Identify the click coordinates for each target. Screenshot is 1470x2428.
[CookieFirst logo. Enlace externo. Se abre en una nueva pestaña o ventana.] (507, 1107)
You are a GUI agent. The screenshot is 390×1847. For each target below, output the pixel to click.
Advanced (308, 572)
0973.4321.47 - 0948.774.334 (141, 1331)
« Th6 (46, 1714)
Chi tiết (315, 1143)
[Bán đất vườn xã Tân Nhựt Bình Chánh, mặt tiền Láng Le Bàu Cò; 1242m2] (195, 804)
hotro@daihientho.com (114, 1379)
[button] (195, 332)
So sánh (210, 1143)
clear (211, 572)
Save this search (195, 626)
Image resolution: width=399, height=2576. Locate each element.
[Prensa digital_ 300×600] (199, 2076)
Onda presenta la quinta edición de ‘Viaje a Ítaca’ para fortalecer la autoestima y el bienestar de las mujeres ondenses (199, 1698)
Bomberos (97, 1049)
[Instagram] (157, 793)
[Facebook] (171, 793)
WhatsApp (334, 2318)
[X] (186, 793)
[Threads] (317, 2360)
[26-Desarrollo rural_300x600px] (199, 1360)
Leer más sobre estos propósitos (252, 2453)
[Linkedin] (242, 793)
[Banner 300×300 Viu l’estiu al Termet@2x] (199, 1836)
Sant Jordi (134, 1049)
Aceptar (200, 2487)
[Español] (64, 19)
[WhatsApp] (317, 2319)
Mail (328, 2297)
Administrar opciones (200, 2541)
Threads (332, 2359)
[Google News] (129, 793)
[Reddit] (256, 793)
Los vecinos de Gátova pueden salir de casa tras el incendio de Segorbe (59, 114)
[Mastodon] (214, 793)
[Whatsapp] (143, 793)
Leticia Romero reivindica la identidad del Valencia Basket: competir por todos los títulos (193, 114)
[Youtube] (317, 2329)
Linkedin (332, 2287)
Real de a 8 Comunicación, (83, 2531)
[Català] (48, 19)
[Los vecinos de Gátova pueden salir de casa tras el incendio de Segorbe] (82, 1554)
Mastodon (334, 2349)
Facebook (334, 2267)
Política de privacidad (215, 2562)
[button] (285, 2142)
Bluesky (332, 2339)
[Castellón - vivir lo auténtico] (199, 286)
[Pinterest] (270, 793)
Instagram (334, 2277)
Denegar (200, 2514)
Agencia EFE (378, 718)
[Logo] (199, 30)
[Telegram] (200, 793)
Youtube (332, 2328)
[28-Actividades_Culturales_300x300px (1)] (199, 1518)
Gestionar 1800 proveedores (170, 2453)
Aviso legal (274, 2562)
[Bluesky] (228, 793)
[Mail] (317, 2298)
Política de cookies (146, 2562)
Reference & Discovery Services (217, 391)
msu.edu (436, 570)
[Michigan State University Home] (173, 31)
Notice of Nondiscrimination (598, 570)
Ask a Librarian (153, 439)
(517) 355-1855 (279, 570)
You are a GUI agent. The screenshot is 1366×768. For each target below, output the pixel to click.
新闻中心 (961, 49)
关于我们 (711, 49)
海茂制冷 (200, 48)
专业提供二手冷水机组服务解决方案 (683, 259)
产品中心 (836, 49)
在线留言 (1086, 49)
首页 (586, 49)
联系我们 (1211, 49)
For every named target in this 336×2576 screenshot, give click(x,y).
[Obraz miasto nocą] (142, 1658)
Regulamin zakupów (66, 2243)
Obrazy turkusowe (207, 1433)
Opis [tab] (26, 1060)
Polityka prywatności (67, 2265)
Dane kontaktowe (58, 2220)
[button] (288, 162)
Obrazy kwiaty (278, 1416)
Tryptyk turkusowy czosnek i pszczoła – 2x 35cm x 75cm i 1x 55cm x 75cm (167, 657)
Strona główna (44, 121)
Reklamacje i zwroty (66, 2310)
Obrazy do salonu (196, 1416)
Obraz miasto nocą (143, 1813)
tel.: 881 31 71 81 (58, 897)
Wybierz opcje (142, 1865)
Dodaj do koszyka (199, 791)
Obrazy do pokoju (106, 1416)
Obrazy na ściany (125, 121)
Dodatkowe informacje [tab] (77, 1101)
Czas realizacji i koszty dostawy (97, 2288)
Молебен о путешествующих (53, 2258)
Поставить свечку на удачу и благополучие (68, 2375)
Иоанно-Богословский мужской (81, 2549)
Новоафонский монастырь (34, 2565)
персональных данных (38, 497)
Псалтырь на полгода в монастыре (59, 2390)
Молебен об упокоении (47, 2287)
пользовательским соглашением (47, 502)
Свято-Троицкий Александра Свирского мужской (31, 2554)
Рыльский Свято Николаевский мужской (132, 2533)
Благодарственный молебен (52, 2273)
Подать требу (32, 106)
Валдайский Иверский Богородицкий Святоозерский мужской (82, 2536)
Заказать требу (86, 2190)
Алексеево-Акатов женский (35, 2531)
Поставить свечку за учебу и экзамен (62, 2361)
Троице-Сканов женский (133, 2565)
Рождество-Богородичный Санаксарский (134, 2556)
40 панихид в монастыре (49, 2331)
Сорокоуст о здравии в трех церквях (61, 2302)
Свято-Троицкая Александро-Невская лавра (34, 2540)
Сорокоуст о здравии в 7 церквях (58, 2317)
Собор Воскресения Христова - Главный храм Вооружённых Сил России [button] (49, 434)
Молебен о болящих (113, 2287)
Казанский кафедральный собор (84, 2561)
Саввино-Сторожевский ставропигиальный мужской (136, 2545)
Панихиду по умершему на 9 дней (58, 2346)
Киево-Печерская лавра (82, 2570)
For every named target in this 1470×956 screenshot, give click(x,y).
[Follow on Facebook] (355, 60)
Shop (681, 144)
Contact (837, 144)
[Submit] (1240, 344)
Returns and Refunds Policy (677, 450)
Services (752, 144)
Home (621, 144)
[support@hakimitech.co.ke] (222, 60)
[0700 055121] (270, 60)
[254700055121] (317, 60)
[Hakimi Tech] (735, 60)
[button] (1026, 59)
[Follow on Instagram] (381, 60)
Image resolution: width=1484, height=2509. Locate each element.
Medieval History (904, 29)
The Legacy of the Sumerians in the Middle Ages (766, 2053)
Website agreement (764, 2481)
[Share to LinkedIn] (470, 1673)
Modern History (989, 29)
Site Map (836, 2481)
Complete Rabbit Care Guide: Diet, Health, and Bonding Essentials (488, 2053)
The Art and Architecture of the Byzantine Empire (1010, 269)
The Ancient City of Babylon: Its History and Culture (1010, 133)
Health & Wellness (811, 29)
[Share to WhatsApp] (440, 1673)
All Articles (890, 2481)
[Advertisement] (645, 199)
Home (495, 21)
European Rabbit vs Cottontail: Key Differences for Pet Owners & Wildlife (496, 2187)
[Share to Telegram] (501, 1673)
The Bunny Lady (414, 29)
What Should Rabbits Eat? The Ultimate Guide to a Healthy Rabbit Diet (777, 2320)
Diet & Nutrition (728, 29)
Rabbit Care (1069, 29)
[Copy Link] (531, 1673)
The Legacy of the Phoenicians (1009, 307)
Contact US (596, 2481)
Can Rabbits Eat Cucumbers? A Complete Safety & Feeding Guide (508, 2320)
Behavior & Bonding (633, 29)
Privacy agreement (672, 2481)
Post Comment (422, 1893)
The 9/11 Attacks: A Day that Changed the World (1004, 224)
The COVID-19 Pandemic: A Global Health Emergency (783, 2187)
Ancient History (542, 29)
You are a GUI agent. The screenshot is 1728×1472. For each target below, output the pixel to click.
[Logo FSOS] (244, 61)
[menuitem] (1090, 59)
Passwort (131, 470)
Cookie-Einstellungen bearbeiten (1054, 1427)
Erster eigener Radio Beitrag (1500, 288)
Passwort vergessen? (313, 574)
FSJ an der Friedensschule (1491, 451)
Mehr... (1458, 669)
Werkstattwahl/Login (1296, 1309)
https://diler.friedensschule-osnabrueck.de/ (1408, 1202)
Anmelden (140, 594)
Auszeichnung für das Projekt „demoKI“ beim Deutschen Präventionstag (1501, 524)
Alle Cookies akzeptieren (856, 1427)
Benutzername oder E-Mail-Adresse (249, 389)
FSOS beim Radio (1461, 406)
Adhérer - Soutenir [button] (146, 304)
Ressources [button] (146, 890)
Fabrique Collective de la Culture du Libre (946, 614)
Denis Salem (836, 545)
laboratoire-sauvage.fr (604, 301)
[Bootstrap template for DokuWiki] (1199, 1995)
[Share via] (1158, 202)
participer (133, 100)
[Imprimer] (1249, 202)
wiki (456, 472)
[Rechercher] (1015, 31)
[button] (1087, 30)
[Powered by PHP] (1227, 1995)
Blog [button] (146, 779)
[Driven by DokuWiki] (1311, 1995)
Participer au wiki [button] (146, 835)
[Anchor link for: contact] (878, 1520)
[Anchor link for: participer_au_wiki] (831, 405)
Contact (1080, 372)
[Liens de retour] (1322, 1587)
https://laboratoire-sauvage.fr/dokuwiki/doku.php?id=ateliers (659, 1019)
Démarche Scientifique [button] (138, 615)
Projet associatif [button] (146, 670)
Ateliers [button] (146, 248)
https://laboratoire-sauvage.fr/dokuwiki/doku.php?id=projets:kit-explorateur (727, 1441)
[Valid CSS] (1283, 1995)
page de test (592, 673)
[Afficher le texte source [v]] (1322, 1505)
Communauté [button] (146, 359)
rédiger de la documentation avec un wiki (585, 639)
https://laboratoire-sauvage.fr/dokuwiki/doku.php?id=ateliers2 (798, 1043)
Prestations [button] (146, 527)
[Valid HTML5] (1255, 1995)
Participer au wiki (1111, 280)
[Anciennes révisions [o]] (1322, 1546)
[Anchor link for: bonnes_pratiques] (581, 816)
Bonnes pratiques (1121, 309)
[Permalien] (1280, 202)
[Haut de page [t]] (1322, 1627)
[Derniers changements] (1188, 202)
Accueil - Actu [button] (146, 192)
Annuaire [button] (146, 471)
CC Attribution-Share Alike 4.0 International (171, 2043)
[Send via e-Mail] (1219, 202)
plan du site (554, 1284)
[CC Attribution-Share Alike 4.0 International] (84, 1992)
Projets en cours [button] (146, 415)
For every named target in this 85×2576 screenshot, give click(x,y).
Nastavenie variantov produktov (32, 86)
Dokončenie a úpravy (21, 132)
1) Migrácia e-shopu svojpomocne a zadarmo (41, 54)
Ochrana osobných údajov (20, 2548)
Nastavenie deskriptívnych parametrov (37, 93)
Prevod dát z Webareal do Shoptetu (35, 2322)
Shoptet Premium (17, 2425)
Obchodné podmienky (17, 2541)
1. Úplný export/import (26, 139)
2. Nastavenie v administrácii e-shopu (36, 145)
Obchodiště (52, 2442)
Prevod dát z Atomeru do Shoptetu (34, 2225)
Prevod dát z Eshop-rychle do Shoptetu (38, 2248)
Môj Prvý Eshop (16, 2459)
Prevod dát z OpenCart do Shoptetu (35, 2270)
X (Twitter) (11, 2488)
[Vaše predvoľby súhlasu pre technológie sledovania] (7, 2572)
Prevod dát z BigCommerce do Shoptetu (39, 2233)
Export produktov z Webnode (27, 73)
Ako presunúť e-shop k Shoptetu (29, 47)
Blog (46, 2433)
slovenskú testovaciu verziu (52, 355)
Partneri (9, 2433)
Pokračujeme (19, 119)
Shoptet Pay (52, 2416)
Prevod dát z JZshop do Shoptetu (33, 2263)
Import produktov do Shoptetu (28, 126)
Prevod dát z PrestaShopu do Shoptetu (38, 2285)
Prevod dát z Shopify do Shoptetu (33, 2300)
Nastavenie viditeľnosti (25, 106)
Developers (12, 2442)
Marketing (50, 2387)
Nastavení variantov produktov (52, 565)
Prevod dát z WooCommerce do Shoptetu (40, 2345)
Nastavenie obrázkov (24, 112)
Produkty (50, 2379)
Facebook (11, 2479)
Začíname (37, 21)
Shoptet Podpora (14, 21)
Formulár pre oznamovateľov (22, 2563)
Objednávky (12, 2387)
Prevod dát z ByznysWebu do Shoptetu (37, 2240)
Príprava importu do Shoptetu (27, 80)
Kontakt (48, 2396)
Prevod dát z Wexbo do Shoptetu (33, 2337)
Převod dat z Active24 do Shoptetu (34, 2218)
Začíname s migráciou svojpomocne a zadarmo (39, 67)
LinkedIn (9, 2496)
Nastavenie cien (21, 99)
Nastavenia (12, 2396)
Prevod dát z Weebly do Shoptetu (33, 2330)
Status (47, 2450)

◇ ◇ ◇ ◇ ◇

* [Problem to solve]:
Among the lines above, repeat exactly those from the line with "Ressources [button] (146, 890)" to the line with "[Powered by PHP] (1227, 1995)", counting both ends.

* [Task response]:
Ressources [button] (146, 890)
Fabrique Collective de la Culture du Libre (946, 614)
Denis Salem (836, 545)
laboratoire-sauvage.fr (604, 301)
[Bootstrap template for DokuWiki] (1199, 1995)
[Share via] (1158, 202)
participer (133, 100)
[Imprimer] (1249, 202)
wiki (456, 472)
[Rechercher] (1015, 31)
[button] (1087, 30)
[Powered by PHP] (1227, 1995)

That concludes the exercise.